**YOUR INSTRUCTIONS:** Write out the lines below word for word, starting with the line that contains "Image resolution: width=1492" and going on through the line that contains "Action: pyautogui.click(x=428, y=422)".

**DATA TO USE:**

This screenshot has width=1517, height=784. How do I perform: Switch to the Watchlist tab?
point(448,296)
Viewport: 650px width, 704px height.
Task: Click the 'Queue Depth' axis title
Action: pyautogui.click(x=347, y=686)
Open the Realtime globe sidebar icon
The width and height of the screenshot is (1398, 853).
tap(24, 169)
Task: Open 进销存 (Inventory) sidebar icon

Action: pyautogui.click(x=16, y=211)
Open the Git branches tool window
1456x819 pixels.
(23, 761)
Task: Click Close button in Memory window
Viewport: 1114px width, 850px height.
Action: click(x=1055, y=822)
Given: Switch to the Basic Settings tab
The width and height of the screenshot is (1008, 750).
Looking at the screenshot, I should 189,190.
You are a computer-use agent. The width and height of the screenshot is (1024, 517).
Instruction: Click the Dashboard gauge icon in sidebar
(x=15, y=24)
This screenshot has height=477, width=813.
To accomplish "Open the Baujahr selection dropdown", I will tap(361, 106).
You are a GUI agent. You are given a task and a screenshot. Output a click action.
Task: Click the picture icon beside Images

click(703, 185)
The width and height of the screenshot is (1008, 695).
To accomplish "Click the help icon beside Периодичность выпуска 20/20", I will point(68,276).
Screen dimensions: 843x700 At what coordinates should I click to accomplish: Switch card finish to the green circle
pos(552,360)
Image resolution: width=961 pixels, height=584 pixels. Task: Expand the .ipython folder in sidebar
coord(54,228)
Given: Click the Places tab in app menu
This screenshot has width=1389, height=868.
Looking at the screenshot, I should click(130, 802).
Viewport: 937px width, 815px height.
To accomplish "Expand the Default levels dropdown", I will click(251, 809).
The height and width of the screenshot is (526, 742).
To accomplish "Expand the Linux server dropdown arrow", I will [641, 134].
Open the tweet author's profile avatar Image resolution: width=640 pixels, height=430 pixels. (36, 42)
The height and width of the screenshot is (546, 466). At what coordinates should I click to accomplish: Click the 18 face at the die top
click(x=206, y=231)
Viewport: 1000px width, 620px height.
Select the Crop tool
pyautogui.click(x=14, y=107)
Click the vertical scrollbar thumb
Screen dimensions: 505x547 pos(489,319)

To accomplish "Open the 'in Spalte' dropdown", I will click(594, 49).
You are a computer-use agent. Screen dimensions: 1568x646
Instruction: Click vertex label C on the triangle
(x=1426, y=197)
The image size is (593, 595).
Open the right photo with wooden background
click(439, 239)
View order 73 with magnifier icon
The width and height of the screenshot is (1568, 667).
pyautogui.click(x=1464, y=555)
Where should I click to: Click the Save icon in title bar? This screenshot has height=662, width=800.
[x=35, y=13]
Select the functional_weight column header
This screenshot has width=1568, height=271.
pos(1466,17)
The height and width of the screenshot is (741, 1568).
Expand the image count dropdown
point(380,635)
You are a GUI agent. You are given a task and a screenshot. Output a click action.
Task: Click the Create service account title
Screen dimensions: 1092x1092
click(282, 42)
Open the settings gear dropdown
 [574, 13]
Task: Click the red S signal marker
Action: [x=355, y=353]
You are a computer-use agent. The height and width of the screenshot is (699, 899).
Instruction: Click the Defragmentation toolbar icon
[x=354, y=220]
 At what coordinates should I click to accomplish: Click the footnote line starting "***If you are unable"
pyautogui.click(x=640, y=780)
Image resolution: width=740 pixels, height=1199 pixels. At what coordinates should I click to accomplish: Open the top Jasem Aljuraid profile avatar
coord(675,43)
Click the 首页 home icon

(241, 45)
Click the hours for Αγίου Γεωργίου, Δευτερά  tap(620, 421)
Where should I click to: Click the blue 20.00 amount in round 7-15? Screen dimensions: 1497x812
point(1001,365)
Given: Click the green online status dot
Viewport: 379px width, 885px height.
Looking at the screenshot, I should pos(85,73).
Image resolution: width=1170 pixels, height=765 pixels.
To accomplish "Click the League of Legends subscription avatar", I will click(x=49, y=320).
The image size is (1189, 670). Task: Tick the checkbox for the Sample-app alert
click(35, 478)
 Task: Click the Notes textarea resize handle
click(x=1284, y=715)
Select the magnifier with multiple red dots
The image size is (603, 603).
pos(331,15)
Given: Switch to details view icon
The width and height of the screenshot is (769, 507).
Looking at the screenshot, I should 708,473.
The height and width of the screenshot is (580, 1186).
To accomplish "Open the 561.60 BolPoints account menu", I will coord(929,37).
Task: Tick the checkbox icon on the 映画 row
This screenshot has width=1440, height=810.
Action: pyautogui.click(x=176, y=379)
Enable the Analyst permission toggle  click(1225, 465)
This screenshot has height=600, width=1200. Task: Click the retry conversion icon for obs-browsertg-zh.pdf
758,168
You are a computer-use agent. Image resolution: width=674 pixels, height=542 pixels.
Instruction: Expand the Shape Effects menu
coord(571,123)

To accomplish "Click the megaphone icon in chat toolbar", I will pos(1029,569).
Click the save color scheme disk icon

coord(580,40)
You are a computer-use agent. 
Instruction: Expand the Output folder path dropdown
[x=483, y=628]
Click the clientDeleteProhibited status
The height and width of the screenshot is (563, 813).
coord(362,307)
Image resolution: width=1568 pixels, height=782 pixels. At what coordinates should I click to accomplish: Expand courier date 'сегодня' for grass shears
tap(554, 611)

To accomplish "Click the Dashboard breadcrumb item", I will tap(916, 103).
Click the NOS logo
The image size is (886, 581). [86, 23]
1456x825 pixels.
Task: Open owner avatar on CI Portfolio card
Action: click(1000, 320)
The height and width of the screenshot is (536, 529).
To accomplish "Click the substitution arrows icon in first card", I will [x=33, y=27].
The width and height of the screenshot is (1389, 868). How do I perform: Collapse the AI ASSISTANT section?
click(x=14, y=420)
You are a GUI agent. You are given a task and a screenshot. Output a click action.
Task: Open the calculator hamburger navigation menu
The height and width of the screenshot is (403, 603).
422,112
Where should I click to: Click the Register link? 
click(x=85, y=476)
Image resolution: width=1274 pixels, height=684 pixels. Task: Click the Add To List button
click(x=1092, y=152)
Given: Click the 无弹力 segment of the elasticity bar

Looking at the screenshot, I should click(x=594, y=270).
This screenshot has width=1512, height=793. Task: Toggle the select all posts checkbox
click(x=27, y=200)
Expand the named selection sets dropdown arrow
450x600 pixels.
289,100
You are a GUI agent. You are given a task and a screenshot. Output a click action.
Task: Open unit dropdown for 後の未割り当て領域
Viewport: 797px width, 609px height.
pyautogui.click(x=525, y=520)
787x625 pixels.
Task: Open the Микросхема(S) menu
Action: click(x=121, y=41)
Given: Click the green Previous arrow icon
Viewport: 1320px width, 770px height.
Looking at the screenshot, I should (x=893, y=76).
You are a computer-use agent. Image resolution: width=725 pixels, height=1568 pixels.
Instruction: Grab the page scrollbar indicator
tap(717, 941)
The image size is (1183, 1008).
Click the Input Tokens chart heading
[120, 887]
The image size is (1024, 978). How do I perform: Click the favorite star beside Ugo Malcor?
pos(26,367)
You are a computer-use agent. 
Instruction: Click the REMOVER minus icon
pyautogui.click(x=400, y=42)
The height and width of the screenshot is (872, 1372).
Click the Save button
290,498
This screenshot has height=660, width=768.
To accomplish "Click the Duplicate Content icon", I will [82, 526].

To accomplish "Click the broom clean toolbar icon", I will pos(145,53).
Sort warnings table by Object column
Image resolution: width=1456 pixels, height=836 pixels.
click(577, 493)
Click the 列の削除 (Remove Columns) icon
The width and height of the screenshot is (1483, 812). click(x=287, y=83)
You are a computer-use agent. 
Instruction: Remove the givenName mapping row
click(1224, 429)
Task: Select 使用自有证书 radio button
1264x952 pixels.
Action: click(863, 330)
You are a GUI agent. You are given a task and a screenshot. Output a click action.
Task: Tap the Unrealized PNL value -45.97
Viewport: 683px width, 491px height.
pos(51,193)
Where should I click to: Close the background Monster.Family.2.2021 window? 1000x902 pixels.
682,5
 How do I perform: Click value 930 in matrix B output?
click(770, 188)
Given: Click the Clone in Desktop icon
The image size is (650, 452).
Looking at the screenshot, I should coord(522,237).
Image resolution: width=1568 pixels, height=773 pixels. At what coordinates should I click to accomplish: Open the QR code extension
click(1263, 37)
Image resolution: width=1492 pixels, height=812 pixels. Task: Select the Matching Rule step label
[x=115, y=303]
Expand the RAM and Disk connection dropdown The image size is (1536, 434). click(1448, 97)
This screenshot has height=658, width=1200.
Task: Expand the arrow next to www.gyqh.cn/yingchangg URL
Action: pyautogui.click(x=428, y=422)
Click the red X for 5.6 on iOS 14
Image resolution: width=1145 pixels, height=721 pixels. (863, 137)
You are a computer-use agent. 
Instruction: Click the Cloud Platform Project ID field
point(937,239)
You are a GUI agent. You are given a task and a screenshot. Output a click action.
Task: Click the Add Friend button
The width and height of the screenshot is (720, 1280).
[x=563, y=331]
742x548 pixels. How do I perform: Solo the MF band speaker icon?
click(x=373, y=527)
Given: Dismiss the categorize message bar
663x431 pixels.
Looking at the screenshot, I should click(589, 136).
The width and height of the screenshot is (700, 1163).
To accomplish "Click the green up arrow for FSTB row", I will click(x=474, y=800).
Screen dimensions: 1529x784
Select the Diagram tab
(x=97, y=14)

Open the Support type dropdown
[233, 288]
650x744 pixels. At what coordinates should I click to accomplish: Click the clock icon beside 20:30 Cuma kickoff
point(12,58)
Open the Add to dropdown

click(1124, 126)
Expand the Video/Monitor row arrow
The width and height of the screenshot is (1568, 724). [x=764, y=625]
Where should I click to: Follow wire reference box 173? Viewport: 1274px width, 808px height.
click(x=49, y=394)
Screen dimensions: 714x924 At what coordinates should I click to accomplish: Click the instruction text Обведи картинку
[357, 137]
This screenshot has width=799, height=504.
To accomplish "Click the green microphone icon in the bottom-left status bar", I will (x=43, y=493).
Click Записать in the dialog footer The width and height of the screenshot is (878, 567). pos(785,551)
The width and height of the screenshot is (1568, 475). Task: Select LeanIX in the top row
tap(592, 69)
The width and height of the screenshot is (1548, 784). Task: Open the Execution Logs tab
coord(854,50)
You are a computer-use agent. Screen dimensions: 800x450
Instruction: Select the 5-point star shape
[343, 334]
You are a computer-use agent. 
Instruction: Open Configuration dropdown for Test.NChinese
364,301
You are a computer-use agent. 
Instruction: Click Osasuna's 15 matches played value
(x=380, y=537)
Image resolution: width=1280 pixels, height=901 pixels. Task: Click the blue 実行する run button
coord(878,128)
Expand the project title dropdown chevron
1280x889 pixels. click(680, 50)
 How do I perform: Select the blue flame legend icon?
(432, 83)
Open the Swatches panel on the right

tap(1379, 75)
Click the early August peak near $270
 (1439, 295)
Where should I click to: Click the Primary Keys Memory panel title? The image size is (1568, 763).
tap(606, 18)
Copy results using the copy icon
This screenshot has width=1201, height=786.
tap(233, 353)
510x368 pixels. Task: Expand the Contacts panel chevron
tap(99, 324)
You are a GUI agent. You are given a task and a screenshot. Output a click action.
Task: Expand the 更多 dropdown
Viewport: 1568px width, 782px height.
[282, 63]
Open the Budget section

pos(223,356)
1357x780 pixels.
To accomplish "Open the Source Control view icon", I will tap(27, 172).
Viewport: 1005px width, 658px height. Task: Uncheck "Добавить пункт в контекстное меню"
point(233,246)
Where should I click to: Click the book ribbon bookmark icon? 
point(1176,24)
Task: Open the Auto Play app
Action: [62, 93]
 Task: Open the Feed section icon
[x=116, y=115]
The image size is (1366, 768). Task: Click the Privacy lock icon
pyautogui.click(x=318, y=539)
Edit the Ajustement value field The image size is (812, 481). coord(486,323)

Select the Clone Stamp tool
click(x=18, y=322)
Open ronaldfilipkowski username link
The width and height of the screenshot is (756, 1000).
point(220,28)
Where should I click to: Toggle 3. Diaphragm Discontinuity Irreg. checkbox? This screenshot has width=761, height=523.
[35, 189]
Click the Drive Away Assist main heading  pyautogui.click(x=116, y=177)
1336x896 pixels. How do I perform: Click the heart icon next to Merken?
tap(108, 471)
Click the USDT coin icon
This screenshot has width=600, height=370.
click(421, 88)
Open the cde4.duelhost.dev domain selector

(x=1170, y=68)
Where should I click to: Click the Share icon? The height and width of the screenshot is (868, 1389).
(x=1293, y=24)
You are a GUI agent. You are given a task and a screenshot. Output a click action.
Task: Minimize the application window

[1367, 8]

**EXPECTED ANSWER:**
Image resolution: width=1492 pixels, height=812 pixels. Task: Select the Matching Rule step label
[x=115, y=303]
Expand the RAM and Disk connection dropdown The image size is (1536, 434). click(1448, 97)
This screenshot has height=658, width=1200.
Task: Expand the arrow next to www.gyqh.cn/yingchangg URL
Action: pyautogui.click(x=428, y=422)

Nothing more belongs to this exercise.